MATERIAL FOR THIS TASK ->
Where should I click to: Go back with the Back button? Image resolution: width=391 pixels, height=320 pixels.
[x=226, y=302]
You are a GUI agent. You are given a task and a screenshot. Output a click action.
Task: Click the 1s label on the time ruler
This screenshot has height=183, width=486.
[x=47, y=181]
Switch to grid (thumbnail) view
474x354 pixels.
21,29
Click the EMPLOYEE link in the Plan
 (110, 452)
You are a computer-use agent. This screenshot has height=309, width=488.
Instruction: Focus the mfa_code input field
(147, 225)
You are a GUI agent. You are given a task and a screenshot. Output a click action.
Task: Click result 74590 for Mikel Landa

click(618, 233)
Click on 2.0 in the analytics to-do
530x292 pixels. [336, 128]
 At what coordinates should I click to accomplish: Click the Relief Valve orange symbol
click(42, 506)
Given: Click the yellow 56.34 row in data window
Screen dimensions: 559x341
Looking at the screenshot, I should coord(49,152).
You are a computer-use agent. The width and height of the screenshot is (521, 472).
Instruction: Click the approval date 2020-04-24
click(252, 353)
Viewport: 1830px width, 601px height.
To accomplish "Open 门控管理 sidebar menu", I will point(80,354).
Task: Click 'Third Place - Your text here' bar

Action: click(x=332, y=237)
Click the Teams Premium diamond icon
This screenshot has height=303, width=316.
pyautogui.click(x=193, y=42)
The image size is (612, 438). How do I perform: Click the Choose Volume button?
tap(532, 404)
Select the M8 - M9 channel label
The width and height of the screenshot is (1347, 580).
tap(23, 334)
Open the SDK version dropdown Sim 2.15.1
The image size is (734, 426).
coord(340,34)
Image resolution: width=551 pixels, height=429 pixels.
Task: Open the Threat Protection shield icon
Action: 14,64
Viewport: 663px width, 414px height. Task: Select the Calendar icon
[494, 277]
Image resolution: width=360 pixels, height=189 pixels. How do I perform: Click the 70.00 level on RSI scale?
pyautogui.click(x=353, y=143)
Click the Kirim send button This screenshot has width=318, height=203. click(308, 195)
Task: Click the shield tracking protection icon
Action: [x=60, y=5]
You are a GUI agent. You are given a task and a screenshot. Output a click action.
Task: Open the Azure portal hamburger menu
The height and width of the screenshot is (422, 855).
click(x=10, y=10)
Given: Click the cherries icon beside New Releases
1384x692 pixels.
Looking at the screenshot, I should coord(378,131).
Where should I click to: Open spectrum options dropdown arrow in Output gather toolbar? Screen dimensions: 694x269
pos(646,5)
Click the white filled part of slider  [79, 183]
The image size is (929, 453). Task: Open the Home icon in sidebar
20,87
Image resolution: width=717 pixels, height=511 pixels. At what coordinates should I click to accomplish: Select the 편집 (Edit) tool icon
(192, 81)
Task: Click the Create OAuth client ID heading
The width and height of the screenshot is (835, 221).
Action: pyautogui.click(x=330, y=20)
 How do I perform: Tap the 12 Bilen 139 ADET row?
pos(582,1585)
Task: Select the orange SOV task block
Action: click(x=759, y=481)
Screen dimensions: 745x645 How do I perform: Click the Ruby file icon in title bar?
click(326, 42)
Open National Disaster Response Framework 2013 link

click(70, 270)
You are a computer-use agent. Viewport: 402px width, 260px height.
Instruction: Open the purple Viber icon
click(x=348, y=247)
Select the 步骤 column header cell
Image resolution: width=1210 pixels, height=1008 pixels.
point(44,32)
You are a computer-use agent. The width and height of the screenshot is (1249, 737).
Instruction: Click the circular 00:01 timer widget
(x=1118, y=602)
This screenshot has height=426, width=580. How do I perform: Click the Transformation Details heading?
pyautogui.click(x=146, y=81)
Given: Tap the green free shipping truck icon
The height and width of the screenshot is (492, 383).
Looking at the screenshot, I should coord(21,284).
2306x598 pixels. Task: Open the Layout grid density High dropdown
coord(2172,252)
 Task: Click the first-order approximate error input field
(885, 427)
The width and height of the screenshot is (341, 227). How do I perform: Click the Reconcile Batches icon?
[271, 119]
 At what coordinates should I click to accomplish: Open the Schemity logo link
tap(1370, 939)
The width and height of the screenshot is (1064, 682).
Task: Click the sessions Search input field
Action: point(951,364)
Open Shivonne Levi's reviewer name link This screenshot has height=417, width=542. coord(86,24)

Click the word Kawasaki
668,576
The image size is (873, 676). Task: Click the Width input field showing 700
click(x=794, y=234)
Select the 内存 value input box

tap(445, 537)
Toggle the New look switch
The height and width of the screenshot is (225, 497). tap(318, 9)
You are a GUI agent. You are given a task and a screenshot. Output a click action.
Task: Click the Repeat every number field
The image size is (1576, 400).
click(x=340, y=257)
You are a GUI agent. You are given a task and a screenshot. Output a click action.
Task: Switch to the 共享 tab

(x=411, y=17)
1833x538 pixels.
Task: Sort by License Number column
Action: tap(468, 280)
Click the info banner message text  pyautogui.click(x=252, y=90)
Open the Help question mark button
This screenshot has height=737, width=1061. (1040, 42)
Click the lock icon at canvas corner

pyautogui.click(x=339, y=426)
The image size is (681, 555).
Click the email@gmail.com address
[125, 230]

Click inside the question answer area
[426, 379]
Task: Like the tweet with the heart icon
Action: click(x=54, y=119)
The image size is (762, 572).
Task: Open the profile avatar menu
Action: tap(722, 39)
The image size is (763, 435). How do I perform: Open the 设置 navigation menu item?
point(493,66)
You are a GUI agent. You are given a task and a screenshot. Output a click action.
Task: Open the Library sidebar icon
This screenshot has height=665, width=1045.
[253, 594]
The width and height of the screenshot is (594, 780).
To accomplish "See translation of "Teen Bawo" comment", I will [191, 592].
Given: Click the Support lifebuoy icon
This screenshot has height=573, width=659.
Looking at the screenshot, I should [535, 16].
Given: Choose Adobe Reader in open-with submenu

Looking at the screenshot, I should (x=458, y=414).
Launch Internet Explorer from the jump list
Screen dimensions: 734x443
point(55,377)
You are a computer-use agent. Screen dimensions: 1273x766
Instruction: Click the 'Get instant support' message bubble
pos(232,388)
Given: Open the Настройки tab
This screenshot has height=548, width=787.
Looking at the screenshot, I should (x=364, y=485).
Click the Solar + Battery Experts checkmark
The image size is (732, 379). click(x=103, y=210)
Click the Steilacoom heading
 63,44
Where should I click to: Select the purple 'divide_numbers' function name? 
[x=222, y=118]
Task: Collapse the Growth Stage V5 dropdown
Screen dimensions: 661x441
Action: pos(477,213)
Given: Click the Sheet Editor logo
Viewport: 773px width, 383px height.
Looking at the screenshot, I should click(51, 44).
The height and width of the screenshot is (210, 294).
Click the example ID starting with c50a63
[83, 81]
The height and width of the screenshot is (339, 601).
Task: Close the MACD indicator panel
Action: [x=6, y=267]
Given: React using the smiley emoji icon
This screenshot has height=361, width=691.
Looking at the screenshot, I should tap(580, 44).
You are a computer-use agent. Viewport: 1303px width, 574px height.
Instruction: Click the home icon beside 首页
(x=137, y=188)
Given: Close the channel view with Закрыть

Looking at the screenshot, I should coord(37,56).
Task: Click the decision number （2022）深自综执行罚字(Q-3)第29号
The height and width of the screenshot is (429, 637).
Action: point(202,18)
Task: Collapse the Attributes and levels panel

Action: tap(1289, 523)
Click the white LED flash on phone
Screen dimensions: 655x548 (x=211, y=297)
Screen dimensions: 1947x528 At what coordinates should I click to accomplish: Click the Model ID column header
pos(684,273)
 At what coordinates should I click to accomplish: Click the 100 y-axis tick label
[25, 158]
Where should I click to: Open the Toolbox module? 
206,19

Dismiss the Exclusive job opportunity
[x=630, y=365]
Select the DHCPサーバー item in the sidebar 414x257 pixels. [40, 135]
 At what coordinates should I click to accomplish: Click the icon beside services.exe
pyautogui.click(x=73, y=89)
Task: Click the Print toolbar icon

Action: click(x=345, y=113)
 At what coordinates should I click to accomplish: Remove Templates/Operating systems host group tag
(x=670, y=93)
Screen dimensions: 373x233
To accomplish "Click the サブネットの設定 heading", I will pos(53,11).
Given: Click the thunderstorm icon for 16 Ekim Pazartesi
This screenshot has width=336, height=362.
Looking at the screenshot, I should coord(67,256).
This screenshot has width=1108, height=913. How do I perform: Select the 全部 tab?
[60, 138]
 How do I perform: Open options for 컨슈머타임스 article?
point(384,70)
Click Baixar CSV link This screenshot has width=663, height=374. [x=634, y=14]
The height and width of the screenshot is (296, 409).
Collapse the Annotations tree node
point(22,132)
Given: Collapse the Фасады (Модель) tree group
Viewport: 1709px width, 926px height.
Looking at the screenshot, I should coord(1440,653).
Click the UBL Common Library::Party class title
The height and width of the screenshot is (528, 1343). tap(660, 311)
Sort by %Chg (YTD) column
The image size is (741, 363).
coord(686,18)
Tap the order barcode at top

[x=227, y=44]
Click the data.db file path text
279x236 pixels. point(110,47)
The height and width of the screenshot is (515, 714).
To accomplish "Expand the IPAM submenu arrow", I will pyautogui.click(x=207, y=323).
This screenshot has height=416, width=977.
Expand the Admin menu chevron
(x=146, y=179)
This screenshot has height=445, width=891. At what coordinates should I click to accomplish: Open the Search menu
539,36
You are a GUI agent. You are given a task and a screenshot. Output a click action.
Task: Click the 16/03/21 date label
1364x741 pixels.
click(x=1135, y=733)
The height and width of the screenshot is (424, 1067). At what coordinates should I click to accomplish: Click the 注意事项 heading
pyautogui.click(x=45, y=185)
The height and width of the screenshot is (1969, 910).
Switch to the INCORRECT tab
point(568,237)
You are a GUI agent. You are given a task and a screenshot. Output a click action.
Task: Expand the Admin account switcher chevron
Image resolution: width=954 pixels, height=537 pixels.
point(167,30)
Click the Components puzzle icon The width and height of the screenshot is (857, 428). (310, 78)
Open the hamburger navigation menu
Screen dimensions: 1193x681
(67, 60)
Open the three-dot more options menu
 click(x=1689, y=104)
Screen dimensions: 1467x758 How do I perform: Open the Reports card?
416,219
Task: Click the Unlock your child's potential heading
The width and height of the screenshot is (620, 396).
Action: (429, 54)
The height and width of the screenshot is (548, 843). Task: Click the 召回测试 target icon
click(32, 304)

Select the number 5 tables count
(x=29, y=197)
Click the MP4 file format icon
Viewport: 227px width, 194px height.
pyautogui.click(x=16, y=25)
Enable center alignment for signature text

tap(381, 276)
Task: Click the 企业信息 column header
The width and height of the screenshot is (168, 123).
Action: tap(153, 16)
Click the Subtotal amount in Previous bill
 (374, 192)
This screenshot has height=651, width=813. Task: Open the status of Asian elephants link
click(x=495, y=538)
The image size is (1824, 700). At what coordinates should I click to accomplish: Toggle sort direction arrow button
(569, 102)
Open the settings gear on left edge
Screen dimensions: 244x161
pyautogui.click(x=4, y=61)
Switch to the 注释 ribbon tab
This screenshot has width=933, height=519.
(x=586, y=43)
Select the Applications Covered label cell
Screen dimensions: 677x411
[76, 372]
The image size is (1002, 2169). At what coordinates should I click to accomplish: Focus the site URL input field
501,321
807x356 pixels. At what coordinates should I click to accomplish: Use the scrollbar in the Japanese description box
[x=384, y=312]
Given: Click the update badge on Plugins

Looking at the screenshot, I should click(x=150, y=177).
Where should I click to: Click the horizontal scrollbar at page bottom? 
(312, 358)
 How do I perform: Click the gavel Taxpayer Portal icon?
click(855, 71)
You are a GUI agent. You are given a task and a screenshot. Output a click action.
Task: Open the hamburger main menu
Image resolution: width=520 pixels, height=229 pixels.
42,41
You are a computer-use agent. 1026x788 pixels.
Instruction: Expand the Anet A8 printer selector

GOAL OF THE EXERCISE -> Copy out each line of the data above, exactly, if it lies between the line holding "Given: Open the Настройки tab" and the line holding "Task: Collapse the Growth Stage V5 dropdown", inclusive; copy no other line.

ANSWER SECTION ->
Given: Open the Настройки tab
This screenshot has height=548, width=787.
Looking at the screenshot, I should (x=364, y=485).
Click the Solar + Battery Experts checkmark
The image size is (732, 379). click(x=103, y=210)
Click the Steilacoom heading
 63,44
Where should I click to: Select the purple 'divide_numbers' function name? 
[x=222, y=118]
Task: Collapse the Growth Stage V5 dropdown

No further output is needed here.